Monday, April 27, 2009

Oh Boy

Where to start?

I'm a week into Army PRT training and have been trying to survive that long without constant internet connection. Life is rough, let me tell you.

We wake up at the ass-crack of dawn every morning, sometimes we PT, sometimes we don't. Lately we've been in "hury up and wait" mode which essentially means we rush to be somewhere on time only to find out that there's 3 groups in front of us that we have to wait on. We literally spent 5 hours the other day sitting out in the sun doing nothing because they had garbage equipment that kept breaking for the group in front of us so we couldn't go.

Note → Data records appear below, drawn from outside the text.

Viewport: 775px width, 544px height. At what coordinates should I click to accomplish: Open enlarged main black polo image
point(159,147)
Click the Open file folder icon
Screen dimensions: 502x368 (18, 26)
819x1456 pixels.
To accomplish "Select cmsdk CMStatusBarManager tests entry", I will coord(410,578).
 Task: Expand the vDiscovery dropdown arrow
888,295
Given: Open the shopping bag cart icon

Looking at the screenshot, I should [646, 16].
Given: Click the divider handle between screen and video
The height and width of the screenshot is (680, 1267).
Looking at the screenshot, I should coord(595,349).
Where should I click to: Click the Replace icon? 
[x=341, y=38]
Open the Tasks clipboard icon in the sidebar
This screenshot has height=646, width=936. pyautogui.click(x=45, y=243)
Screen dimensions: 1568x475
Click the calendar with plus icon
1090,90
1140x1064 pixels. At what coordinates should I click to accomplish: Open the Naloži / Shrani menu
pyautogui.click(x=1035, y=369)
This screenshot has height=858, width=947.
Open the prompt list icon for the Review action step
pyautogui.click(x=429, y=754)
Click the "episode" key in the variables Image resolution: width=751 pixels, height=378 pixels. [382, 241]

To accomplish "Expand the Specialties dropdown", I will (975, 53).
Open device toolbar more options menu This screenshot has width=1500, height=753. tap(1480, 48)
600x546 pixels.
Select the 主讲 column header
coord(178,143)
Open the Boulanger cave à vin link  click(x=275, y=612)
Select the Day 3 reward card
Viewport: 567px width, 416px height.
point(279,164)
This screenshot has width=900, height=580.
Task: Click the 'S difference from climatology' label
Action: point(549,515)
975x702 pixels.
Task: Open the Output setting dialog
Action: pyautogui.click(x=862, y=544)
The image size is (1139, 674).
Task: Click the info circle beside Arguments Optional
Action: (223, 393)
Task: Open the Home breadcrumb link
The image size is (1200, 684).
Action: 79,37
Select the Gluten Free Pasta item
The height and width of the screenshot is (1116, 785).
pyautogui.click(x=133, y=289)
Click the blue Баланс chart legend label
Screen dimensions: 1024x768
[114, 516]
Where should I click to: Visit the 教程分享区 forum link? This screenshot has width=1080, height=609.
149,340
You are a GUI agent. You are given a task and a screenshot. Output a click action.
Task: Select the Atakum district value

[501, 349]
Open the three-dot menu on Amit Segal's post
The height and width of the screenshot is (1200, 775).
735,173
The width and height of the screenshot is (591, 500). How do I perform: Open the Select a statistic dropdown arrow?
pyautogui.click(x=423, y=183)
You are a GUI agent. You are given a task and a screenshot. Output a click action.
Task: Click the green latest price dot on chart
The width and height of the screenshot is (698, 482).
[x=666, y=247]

I went to the hospital the other day.

I get bad migraine headaches; I've had them for as long as I can remember. It's just the way it's been. The other day (I can't remember which one exactly, they run together out here) I had the worst one of my life. I was shaking and hyperventilating because I was in so much pain so they called emergency and I got my first ambulance ride.

I saw an ER doctor and he recommended a medical evaluation board to determine my deployable status. Tomorrow I go see a neurologist and he may or may not start that process. Basically, I might be coming home.

Here's the thing: I don't want to leave my team hanging. I'm one of four comm. guys on this particular team. I've already started my training, I'm here, let's do it. I also don't want to have another episode like what I had in the middle of BFE Afghanistan where I'll be. But more importantly: DAMN I want to go home. I miss my wife, I miss my friends, I miss my dog, I miss the Thai restaurant down the road, and I miss not being here. I already have my hopes up and I'm going to try my best to get the doctor to send me home and the hell out of here. I don't care about the consequences, I don't care about anything else, I want to go home to my wife and my NORMAL job.

I don't know what I'll do if they tell me I can't go home.